Students win 1st prize in Go Green Challenge


Two McGill students were recently awarded first prize in the fourth annual TD Go Green Challenge. David Morris and Omer Dor, both U3 chemical engineering students, beat out competition from 59 schools, winning $100,000 for sustainability projects at McGill, $20,000 in cash, and paid summer internships at the TD Friends of the Environment Foundation.
To win first prize, Morris and Dor produced a video detailing how they would turn the roof of the Ferrier Building into a greenhouse that would harness the building’s heat and greenhouse gas emissions. Their plan, called the Integrated Energy and Food Greenhouse, would grow food for use on McGill campus and could also house biological reactors containing microalgae which could be used to produce carbon-neutral biodiesel.
Morris explained that he met Dor last semester during CHEE 595, a graduate-level class called “Energy Recovery, Use, & Impact.” Taking the class as undergraduates, the two became fascinated with technologies that could be used to increase sustainability in energy projects.
Dor said that sometime in November, he and Morris started “throwing out ideas … and from there we just came up with a better idea and innovated it.”
Morris also explained that the pair wanted to try to create something large-scale, because McGill already has several small sustainability projects.
According to Mary Desjardins, executive director of the TD Friends of the Environment Foundation, a selection committee of about six or seven people went through the 132 entries to determine the winner and award the prize money.
“We know that [the $100,000 prize is] going to be used from something really great here,” Desjardins said. “[McGill] already [does] some great things and I think they will be able to do even better with that gift.”
Jim Nicell, associate vice-principal (university services), who has a leading role in McGill’s sustainability projects, said he was excited about the possibilities ahead.
“Ultimately, to create a culture of sustainability at McGill, everybody has to be engaged in it,” Nicell said. “McGill University could be a living laboratory for the exploration of ideas.

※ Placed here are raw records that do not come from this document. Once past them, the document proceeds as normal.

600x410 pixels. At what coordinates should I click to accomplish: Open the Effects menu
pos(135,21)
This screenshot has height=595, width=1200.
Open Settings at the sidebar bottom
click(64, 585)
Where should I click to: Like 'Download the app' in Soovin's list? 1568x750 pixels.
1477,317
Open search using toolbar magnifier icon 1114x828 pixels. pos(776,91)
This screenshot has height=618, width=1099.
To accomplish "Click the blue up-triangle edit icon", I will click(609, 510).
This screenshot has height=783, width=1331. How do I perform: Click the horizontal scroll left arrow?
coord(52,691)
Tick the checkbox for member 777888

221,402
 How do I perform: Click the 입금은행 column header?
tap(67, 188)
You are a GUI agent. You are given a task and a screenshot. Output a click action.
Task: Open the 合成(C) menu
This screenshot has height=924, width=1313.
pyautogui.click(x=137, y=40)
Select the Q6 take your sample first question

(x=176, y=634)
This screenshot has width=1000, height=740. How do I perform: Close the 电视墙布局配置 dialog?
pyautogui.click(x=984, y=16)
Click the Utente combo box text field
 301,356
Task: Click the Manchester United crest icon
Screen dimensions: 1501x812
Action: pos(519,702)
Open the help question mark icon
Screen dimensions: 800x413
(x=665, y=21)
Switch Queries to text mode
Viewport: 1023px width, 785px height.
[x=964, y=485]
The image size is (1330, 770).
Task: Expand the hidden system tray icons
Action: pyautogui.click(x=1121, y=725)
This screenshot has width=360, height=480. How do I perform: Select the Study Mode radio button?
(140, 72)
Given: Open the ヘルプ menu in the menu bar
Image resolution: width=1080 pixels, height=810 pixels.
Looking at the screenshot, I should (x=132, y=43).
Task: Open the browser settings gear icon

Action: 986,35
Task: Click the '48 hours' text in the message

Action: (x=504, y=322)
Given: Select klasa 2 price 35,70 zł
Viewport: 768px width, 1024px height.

Things like the sustainability projects fund make that a reality.”
After approximately two months of work that included research, planning, and the actual filming of their entry video, Dor said the pair had arrived at something that “wasn’t just an idea, but one that’s unique and also practical.”
But while the video mapped out a seemingly practical strategy for the implementation of this project, there are a number of problems that might make the realization of Morris and Dor’s idea impossible.
“It can’t happen,” said Jonathan Glencross, a U3 environment student who was instrumental in the creation of the university’s $2.5 million Sustainability Projects Fund. “What’s amazing about it is how creative and intentional it was and how it demonstrates to people the type of solutions that are possible. It’s just that for that specific context, it’s not [possible.]”
Glencross explained that besides the structural issues involved in building such a structure on top of the Ferrier Building, such a greenhouse would also need a dedicated staff.
“This as an idea for the downtown campus would be, I think, a challenge for a number of reasons,” Nicell said.
Because of McGill’s central location in the city of Montreal and next to Mount Royal, Nicell said, certain building restrictions exist for structures over a certain height. Furthermore, though the greenhouse would produce a lot of food, food growth isn’t McGill’s “primary service,” meaning that this project would add more functions to the university’s portfolio that it isn’t necessarily equipped to handle. Nicell said that that this kind of project could have a place at Macdonald Campus, however, which is about to undergo a process of renovation and updating.
“We have a completely outdated system out there, and here’s a good opportunity to think about recovering the heat, recovering the CO2,” Nicell said. “We also have a strong interest in biofuels out at Macdonald campus, so the question is: can we wrap this kind of idea into that larger project?”
Glencross echoed this sentiment, saying that the project is highly transferable and “gives a concrete example to people who don’t really think systematically about where fuel comes from, what you can do with the byproduct, how it can be used for an essential service like food.